The 6+1 Trait Writing "framework" is a way to learn and use a "common language" to refer to the characteristics of writing and to create a common vision of what 'good' writing looks like. Basically, all writing can be scored using an analytical rubric based on the six traits plus 1. The traits are the qualities of writing. All students at all levels can talk about their writing using this language. If you do writers workshop, you use the traits in prewrite (ideas, organization), draft (all the others), revise (improve fluency, word choice, voice), editing (conventions), publish (presentation).

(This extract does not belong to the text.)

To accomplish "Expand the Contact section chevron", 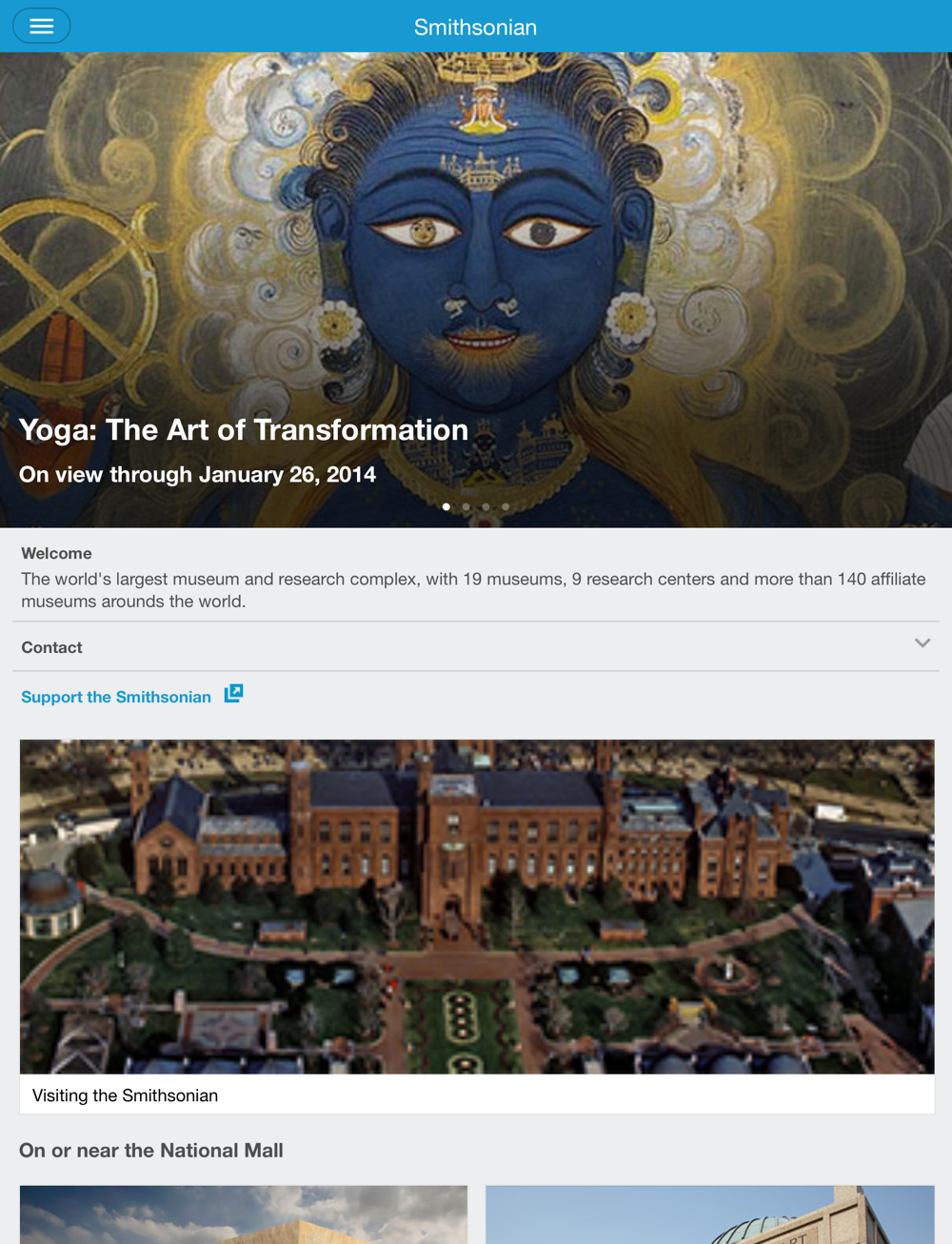I will [922, 643].
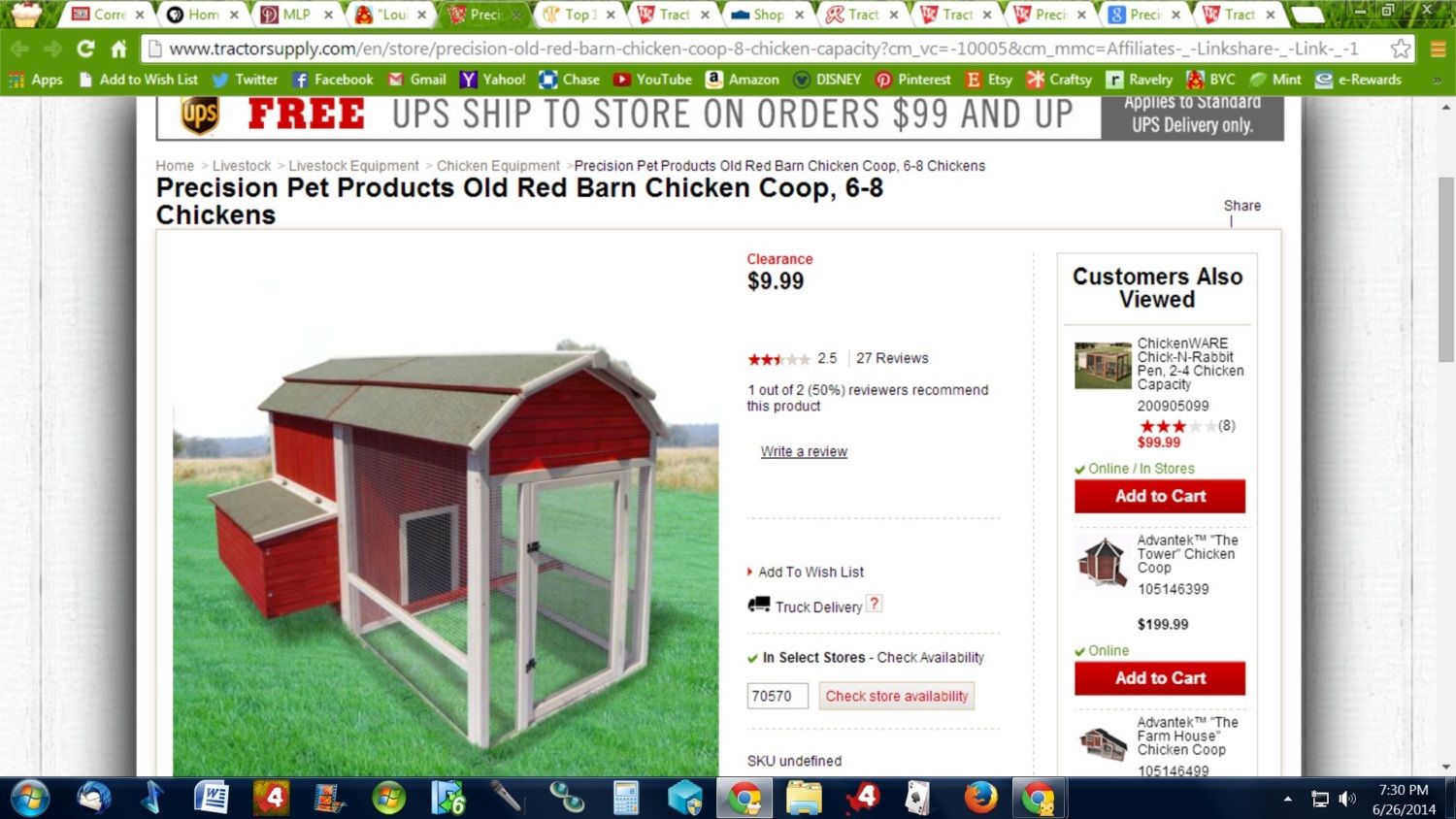Add ChickenWARE pen to cart
1456x819 pixels.
1160,496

They go hand in hand!
Most state writing tests use rubrics based on the six traits.
What are the Six Traits + 1?
The ideas are the heart of the message, the content of the piece, the main theme, together with the details that enrich and develop that theme.
Organization is the internal structure of a piece of writing, the thread of central meaning, the logical and sometimes intriguing pattern of the ideas.
The voice is the heart and soul, the magic, the will, along with the feeling and conviction of the individual writer coming out through the words.
Word choice is the use of rich, colorful, precise language that moves and enlightens the reader.
Sentence fluency is the rhythm and flow of the language, the sound of work patterns, the way in which the writing plays to the ear - not just to the eye.
Conventions are the mechanical correctness of the piece - spelling, grammar and usage, paragraphing, use of capitals, and punctuation.
Presentation zeros in on the form and layout of the text and its readability: the piece should be pleasing to the eye.